Mark Zuckerberg Emphasizes Mobile In First Interview Since Facebook IPO
There’s been plenty of payments hype surrounding TechCrunch Disrupt SF this week, but perhaps no event was more heavily anticipated than the return of Facebook CEO Mark Zuckerberg to the public eye.
Speaking for the first time since Facebook’s infamous IPO on May 18, Zuckerberg fielded a variety of questions from TechCrunch founder Michael Arrington. Some of the topics Zuckerberg touched on? Facebook’s potential as a search engine, his company’s moral, and his personal disinterest in creating a “Facebook Phone.”
But Zuckerberg spent the majority of his interview discussing Facebook’s mobile business – the failure of its past apps, the success of its current iOS iteration and how he views Facebook’s mobile ad structure evolving in the future.
Zuckerberg highlighted three factors he believes will lead to mobile success. First, there are more mobile users than desktop users, leading to increased exposure. Second, mobile users are more engaged than their desktop counterparts. And third, the combination of more users and more time on the site leads to an increase in ad opportunity.
“It’s easy to underestimate just how fundamentally good mobile is for us,” he said.
At one point, Arrington asked Zuckerberg if he viewed mobile as an area of opportunity for Facebook, or as the company’s biggest weakness. Facebook has come under frequent fire for early versions of its mobile apps, and for failing to use mobile as an adequate advertising platform.
Zuckerberg acknowledged that Facebook certainly had and still has shortcomings in the mobile field, but said his company is constantly seeking to improve its mobile game. As an example, he offered the successful integration of ads into the body of the mobile iOS app, which he says perform better than the traditional “right-hand ads” on the desktop site.
Arrington then brought up Zuckerberg’s famous “we don’t build services to make money, we make money to build services” line, but Zuckerberg insisted that both he and his company are still primarily mission-driven, and want Facebook to “connect the world.”
Aside from mobile, Zuckerberg also touched on his company’s potential as a search engine, bragging that Facebook gets “a billion inquiries a day, and we’re not even trying.” He said Facebook currently has teams working on search capabilities, but didn’t divulge much in the way of details.
He also spoke about Facebook’s games capabilities, throwing out lofty users-per-month numbers, but did not delve into the world of Facebook credits or how such games could be monetized.
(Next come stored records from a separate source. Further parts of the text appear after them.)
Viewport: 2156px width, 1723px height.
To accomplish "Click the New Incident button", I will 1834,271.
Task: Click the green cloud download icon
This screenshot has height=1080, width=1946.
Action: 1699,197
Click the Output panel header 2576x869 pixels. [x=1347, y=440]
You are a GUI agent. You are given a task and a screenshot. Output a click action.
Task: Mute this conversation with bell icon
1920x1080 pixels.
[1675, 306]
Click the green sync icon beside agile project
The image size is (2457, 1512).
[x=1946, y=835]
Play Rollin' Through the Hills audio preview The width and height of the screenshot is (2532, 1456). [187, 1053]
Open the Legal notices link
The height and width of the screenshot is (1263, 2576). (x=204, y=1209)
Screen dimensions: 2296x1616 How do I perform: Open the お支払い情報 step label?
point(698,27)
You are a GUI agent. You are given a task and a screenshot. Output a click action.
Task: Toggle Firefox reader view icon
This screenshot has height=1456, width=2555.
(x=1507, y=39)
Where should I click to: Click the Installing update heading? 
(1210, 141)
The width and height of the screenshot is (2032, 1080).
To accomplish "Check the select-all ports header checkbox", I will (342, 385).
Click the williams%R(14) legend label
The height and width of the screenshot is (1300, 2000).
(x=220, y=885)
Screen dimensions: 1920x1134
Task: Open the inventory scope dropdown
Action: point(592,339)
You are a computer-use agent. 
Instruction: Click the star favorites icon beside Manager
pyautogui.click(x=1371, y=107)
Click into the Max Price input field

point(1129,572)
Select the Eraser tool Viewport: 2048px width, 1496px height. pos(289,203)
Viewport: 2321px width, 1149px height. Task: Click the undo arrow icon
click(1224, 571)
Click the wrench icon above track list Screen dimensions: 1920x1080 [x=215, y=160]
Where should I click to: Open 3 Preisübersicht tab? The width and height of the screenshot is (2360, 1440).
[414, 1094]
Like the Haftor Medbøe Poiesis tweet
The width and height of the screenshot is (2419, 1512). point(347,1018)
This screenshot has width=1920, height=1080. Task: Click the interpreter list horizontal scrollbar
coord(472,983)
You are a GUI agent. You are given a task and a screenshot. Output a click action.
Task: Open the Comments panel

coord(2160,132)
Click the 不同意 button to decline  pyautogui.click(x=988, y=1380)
So does Zuckerberg believe that Facebook is on the rebound? Company stocks have lost about half their value since the IPO, and Zuckerberg was recently forced to claim he’d stop selling Facebook shares for a year to help stop the free fall.
But Zuckerberg went so far as to claim his company is now “undervalued” by some, and that many should look at Facebook’s current status as a time to “double down” on stock.
Perhaps his overall attitude can best be captured by one brief exchange. When Arrington asked Zuckerberg if he still coded at all, the Facebook CEO said only for fun, as he wouldn’t want to make others correct his mistakes.
“Does Mark Zuckerberg’s code break?” Arrington asked incredulously.
“Everything I do breaks,” Zuckerberg quipped, “but we fix it quickly.”